* About this exercise
All entries are to be repeated exactly as shown below.

* Material supplied
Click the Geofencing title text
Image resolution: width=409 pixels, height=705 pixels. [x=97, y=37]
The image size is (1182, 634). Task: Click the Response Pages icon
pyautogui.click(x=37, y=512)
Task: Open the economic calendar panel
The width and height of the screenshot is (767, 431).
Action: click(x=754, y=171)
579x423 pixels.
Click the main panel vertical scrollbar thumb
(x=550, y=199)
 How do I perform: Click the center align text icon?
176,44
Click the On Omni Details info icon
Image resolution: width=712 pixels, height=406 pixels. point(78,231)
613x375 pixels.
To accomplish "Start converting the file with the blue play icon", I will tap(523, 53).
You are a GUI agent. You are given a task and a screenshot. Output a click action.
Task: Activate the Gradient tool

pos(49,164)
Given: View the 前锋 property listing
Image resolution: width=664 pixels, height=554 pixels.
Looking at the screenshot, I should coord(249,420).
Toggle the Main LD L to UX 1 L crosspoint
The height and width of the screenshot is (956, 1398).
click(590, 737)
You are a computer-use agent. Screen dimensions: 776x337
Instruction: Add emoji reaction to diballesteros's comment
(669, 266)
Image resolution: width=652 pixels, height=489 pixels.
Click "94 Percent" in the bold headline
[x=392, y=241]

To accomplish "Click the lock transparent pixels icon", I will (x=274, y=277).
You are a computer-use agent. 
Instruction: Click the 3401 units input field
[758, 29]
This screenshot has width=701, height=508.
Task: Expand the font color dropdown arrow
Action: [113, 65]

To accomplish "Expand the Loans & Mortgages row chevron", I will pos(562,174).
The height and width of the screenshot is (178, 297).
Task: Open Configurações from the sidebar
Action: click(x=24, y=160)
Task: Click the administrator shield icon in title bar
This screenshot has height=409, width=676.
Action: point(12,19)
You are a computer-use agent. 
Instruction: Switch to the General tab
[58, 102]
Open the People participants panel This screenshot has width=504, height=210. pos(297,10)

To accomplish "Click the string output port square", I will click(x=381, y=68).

* Your response
Click the Geofencing title text
Image resolution: width=409 pixels, height=705 pixels. [x=97, y=37]
The image size is (1182, 634). Task: Click the Response Pages icon
pyautogui.click(x=37, y=512)
Task: Open the economic calendar panel
The width and height of the screenshot is (767, 431).
Action: click(x=754, y=171)
579x423 pixels.
Click the main panel vertical scrollbar thumb
(x=550, y=199)
 How do I perform: Click the center align text icon?
176,44
Click the On Omni Details info icon
Image resolution: width=712 pixels, height=406 pixels. point(78,231)
613x375 pixels.
To accomplish "Start converting the file with the blue play icon", I will tap(523, 53).
You are a GUI agent. You are given a task and a screenshot. Output a click action.
Task: Activate the Gradient tool

pos(49,164)
Given: View the 前锋 property listing
Image resolution: width=664 pixels, height=554 pixels.
Looking at the screenshot, I should coord(249,420).
Toggle the Main LD L to UX 1 L crosspoint
The height and width of the screenshot is (956, 1398).
click(590, 737)
You are a computer-use agent. Screen dimensions: 776x337
Instruction: Add emoji reaction to diballesteros's comment
(669, 266)
Image resolution: width=652 pixels, height=489 pixels.
Click "94 Percent" in the bold headline
[x=392, y=241]

To accomplish "Click the lock transparent pixels icon", I will (x=274, y=277).
You are a computer-use agent. 
Instruction: Click the 3401 units input field
[758, 29]
This screenshot has width=701, height=508.
Task: Expand the font color dropdown arrow
Action: [113, 65]

To accomplish "Expand the Loans & Mortgages row chevron", I will pos(562,174).
The height and width of the screenshot is (178, 297).
Task: Open Configurações from the sidebar
Action: click(x=24, y=160)
Task: Click the administrator shield icon in title bar
This screenshot has height=409, width=676.
Action: point(12,19)
You are a computer-use agent. 
Instruction: Switch to the General tab
[58, 102]
Open the People participants panel This screenshot has width=504, height=210. pos(297,10)

To accomplish "Click the string output port square", I will click(x=381, y=68).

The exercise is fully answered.